Stored data entries
----------

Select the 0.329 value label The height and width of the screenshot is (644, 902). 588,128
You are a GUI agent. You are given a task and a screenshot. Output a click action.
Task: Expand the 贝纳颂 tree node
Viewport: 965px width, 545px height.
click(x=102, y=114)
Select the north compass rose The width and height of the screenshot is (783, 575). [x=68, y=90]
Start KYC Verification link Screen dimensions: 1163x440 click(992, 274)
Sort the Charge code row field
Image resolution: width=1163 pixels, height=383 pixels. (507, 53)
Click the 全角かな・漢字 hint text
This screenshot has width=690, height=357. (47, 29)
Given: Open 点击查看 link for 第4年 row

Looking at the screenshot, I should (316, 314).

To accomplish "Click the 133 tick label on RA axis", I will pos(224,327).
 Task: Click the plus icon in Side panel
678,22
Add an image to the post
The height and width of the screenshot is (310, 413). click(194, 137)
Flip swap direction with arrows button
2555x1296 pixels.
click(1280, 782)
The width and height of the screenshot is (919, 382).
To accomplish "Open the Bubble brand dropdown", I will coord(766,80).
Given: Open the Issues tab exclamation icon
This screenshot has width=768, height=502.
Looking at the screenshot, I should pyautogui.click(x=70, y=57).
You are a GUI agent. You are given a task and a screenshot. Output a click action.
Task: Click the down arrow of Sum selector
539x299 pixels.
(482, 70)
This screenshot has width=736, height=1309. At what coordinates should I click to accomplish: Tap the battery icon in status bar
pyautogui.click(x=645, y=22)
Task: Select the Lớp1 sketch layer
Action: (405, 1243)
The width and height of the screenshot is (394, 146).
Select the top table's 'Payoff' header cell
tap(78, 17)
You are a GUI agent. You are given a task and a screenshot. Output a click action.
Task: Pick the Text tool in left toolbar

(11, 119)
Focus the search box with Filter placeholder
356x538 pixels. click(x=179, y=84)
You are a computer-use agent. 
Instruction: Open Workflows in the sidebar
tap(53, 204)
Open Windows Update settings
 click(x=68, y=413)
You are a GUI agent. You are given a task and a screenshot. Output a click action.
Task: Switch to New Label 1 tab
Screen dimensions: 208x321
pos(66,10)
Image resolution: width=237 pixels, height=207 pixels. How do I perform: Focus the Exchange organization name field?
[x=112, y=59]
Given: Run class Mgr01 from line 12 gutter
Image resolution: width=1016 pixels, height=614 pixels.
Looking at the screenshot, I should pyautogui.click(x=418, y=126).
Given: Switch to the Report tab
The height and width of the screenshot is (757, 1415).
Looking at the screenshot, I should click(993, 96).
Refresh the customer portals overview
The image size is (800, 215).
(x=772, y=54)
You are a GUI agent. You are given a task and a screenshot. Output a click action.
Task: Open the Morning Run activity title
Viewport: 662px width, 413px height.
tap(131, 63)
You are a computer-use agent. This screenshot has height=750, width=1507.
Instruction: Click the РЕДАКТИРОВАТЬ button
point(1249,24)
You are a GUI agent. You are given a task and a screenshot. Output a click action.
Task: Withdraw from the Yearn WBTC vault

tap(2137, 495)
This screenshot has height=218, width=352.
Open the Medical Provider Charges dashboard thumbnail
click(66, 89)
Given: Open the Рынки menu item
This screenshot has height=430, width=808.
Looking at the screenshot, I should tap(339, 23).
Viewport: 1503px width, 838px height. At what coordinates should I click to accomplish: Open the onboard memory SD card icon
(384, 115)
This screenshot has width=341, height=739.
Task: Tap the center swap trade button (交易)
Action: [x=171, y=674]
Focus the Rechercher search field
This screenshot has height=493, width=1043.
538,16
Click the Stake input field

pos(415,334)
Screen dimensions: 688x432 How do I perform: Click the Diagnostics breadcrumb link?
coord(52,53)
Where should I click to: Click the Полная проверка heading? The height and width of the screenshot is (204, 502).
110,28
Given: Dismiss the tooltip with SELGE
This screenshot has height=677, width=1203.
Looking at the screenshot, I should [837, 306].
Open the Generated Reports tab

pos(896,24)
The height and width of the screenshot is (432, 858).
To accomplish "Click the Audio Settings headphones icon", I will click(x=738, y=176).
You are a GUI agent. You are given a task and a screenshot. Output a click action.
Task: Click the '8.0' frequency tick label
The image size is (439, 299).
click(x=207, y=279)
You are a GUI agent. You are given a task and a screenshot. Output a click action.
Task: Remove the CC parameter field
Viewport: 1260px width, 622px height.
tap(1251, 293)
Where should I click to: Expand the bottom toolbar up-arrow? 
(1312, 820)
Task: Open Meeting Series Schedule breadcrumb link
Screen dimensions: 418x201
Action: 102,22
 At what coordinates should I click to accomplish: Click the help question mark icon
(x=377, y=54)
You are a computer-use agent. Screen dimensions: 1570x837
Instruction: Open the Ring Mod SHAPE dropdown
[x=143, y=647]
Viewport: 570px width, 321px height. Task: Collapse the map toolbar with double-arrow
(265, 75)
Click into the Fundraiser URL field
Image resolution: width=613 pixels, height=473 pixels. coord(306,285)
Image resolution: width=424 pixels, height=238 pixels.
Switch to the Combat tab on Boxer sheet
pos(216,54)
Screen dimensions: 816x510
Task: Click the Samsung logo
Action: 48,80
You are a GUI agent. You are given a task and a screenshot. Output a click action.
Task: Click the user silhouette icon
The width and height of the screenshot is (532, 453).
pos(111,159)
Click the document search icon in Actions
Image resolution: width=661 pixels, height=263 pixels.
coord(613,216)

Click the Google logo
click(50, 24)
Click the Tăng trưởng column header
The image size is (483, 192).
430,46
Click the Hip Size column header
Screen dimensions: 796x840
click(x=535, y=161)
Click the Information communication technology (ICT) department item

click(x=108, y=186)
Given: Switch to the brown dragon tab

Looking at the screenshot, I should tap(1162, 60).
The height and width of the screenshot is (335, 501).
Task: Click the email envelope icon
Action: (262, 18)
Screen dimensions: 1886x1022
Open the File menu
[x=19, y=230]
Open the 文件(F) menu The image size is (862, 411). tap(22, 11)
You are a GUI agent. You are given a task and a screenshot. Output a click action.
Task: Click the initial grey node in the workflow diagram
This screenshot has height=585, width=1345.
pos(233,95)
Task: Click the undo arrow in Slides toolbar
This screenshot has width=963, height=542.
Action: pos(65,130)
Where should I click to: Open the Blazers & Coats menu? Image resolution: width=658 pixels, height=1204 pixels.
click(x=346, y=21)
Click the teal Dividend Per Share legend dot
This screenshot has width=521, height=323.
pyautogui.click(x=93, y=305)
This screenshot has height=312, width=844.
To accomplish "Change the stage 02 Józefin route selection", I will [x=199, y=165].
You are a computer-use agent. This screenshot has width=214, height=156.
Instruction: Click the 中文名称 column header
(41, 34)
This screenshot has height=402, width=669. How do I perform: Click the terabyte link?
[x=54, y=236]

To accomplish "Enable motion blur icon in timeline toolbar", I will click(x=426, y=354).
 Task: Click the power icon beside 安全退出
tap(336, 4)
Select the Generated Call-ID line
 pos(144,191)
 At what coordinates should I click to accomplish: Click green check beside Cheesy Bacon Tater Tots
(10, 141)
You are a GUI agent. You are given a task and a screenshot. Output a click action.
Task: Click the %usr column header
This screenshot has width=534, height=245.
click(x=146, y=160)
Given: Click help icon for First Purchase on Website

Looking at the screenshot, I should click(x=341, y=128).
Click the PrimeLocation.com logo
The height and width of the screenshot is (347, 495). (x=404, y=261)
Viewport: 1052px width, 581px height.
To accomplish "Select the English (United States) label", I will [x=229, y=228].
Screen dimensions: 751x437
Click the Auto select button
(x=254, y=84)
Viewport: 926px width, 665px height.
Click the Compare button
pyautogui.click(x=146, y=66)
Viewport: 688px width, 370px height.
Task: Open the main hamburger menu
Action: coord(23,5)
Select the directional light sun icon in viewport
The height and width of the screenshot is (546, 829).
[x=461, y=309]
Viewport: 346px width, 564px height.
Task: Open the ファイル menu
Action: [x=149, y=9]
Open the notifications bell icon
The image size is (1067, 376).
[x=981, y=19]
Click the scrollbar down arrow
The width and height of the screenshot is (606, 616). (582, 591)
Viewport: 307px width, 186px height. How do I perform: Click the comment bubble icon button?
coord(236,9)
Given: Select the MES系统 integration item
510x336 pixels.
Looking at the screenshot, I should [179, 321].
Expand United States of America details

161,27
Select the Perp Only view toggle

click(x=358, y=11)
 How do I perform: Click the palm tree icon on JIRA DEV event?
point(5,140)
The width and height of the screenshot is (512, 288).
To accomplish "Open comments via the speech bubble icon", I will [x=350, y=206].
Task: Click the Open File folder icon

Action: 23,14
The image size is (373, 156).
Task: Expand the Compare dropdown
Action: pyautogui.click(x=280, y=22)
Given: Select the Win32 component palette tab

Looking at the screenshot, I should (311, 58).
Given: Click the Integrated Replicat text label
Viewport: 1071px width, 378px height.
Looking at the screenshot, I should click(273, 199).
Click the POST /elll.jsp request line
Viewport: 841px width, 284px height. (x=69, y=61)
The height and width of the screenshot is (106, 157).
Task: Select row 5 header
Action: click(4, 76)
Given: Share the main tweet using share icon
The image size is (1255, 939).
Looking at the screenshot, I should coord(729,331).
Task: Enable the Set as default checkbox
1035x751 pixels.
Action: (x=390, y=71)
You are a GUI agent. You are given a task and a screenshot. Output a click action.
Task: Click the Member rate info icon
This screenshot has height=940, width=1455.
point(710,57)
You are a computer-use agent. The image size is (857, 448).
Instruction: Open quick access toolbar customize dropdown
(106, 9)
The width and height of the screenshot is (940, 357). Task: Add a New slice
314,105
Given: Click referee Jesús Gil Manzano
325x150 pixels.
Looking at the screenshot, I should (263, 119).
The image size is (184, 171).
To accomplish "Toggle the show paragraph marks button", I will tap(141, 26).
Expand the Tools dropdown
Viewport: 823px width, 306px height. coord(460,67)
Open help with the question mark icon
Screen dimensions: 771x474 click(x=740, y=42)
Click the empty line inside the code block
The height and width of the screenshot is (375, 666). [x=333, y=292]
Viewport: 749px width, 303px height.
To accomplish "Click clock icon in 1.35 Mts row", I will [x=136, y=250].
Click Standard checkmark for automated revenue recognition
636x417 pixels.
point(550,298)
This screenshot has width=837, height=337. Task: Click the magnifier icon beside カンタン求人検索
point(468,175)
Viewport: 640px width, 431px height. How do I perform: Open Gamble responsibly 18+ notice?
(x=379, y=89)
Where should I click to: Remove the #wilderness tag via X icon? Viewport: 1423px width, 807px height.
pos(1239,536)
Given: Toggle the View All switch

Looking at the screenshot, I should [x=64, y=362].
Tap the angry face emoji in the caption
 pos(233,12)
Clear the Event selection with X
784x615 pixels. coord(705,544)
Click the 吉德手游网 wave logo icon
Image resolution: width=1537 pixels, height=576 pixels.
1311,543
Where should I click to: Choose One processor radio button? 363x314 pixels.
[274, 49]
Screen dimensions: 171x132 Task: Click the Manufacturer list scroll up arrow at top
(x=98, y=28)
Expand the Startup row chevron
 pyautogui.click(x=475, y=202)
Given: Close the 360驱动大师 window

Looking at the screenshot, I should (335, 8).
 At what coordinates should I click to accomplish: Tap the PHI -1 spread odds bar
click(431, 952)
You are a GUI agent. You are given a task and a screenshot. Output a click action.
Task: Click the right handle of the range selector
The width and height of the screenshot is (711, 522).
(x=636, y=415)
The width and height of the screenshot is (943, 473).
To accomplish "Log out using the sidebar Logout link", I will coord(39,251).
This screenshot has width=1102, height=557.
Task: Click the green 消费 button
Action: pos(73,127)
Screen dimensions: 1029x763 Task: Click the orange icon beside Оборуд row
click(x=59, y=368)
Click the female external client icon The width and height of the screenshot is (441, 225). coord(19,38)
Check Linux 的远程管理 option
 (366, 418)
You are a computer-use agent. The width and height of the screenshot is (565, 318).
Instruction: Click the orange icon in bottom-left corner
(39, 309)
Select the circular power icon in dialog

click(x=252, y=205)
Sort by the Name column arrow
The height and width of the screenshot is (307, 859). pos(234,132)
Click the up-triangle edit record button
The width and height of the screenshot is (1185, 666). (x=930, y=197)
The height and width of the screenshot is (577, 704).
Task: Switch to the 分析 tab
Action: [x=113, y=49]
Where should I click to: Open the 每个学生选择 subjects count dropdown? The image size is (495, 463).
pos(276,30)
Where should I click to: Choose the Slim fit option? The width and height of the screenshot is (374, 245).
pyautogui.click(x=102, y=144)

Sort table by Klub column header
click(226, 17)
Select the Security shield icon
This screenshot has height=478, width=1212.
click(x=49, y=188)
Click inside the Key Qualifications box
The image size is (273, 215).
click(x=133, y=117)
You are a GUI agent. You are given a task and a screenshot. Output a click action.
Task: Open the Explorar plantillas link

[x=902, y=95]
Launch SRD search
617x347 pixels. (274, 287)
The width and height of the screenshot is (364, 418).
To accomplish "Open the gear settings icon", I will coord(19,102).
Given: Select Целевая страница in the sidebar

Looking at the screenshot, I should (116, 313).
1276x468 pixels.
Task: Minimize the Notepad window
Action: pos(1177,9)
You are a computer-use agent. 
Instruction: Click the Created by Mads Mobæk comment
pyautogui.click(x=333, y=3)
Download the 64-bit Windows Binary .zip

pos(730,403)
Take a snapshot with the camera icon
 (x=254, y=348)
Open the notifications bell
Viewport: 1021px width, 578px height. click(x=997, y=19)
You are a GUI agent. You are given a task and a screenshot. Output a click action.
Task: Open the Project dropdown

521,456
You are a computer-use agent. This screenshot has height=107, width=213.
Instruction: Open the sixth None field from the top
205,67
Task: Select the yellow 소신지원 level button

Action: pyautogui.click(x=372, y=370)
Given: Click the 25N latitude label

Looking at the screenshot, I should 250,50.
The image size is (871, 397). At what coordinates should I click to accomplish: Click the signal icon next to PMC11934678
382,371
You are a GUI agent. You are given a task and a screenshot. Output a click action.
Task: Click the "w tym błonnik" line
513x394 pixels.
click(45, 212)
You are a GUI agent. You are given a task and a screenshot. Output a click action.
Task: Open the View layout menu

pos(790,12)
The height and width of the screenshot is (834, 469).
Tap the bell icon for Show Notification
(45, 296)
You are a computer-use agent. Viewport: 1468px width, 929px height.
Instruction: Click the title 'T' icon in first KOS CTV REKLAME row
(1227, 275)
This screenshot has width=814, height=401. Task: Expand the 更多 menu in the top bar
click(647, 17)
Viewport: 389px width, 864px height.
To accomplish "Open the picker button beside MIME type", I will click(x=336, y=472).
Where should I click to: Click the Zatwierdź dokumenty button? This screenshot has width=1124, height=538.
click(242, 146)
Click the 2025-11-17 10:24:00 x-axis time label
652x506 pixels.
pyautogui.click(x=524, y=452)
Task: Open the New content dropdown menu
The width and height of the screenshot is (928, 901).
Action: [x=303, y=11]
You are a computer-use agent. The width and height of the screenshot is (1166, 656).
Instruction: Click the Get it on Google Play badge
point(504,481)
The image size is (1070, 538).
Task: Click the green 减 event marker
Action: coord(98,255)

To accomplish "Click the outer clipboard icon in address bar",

----------

[Task directions] Output, exactly and in full, the lines from the start of the entries above through the line that contains "Start KYC Verification".

[Answer below]
Select the 0.329 value label The height and width of the screenshot is (644, 902). 588,128
You are a GUI agent. You are given a task and a screenshot. Output a click action.
Task: Expand the 贝纳颂 tree node
Viewport: 965px width, 545px height.
click(x=102, y=114)
Select the north compass rose The width and height of the screenshot is (783, 575). [x=68, y=90]
Start KYC Verification link Screen dimensions: 1163x440 click(992, 274)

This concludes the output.